When President Muhammadu Buhari’s second term neared its end in 2023, logic and fairness dictated that power should shift to the South. That moment presented the PDP with a rare opportunity to rebuild public trust and offer Nigerians a sense of balance. Instead, the party’s northern bloc once again outmaneuvred its southern members, paving the way for Atiku Abubakar’s second consecutive candidacy.
   
The 2023 primaries would become a defining moment of betrayal and division. Former Sokoto State governor, Aminu Tambuwal—long regarded as an ally of Wike—stepped down for Atiku at the last minute, a move many saw as a calculated plot to frustrate southern aspirations. The fallout was immediate and far-reaching.
   
Feeling alienated and undermined, Governor Wike and four of his southern counterparts—the so-called G-5 Governors—refused to back Atiku’s campaign. Their rebellion, which included tacit support for the All Progressives Congress (APC) candidate, Bola Ahmed Tinubu, was framed as a principled stand for equity and fairness in Nigeria’s power rotation.

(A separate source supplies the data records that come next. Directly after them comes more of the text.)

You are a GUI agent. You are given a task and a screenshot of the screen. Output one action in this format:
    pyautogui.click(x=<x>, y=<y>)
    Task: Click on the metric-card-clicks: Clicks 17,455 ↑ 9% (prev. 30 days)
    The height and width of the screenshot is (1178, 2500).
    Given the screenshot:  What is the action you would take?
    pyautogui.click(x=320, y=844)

Ultimately, Tinubu won, and the PDP’s internal divisions deepened further. Rather than address the root causes of the discord, party elders and the Board of Trustees (BoT) appeared to gloss over the grievances, allowing mistrust and resentment to fester.

The party’s current leadership crisis underscores the consequences of those unresolved issues. A recent judgment by Justice James Omotosho of the Federal High Court halted the PDP’s planned national convention in Ibadan, scheduled for November 15, on grounds of constitutional breaches and lack of due process.
   
In response, a faction within the party reportedly sought a counter-order from an Oyo State High Court to proceed with the convention—an act seen by many as another attempt to circumvent the rule of law.   In the midst of these legal and political wranglings, the PDP Board of Trustees, led by Senator Adolphus Wabara, has announced a new reconciliation committee to pacify aggrieved members.

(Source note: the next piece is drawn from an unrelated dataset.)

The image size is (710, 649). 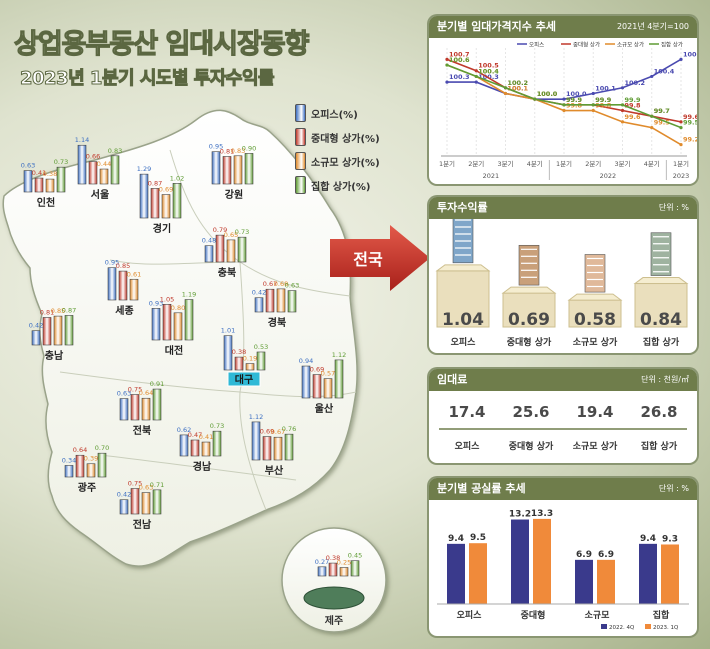 What do you see at coordinates (339, 355) in the screenshot?
I see `region-bar-value: 1.12` at bounding box center [339, 355].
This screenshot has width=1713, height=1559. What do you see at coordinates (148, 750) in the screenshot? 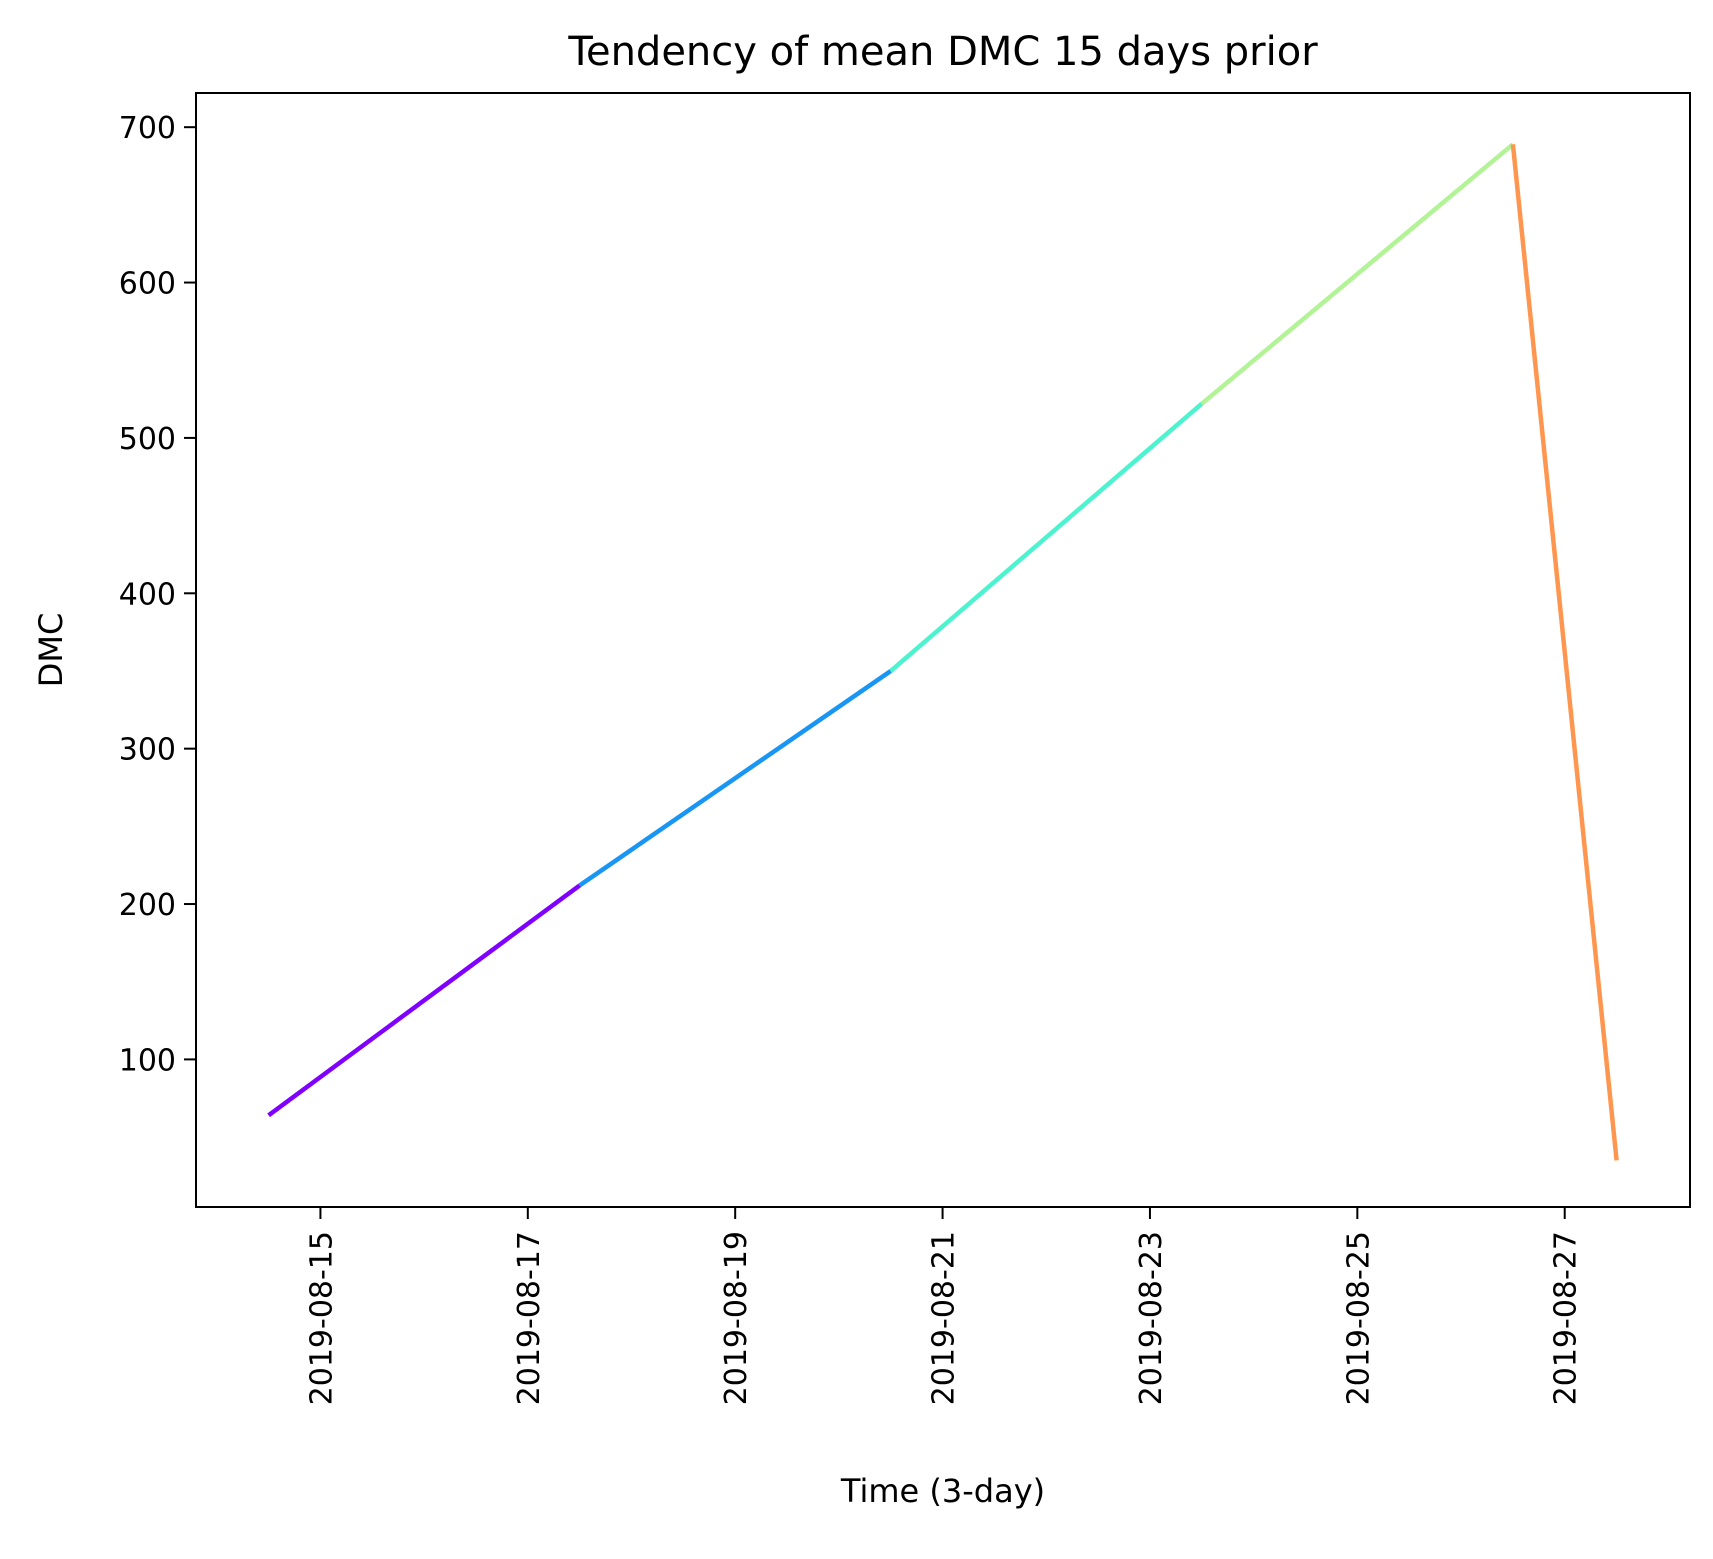
I see `y-tick-label: 300` at bounding box center [148, 750].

Yet, to many observers, this initiative appears belated and insincere. Where was the BoT—often described as the party’s conscience—when divisions first emerged? Where was its voice when southern leaders were marginalised or when governors defected to the APC under controversial circumstances? Having failed to act when it mattered most, the BoT’s current efforts risk being dismissed as an afterthought.

The PDP’s recurring failure to enforce internal justice, equity, and inclusiveness remains the single greatest threat to its survival as a national party. Successive reconciliation committees have produced reports and recommendations that are rarely implemented. Instead, factional interests continue to dominate, leaving the party trapped in a cycle of crisis and fragmentation.

Dr Donald Atsu, a public affairs analyst, wrote from Abuja.